━━━ DATASET

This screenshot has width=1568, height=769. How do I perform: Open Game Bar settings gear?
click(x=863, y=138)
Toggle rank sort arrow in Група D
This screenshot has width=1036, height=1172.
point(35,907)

━━━━━━

» REQUIREMENT:
Print the records again in their entirety, character for character.

» ANSWER BOX:
This screenshot has width=1568, height=769. How do I perform: Open Game Bar settings gear?
click(x=863, y=138)
Toggle rank sort arrow in Група D
This screenshot has width=1036, height=1172.
point(35,907)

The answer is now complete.